Nothing in the records may be altered; repeat them exactly.

━━━━

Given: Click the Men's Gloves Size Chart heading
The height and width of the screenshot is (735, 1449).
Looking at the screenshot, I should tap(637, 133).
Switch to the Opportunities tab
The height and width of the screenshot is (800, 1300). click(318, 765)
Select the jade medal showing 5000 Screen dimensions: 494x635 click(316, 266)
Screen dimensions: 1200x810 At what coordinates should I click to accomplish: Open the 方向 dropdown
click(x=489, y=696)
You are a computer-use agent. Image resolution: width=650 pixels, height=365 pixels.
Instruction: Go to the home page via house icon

━━━━

§ Result for this exercise
Given: Click the Men's Gloves Size Chart heading
The height and width of the screenshot is (735, 1449).
Looking at the screenshot, I should tap(637, 133).
Switch to the Opportunities tab
The height and width of the screenshot is (800, 1300). click(318, 765)
Select the jade medal showing 5000 Screen dimensions: 494x635 click(316, 266)
Screen dimensions: 1200x810 At what coordinates should I click to accomplish: Open the 方向 dropdown
click(x=489, y=696)
You are a computer-use agent. Image resolution: width=650 pixels, height=365 pixels.
Instruction: Go to the home page via house icon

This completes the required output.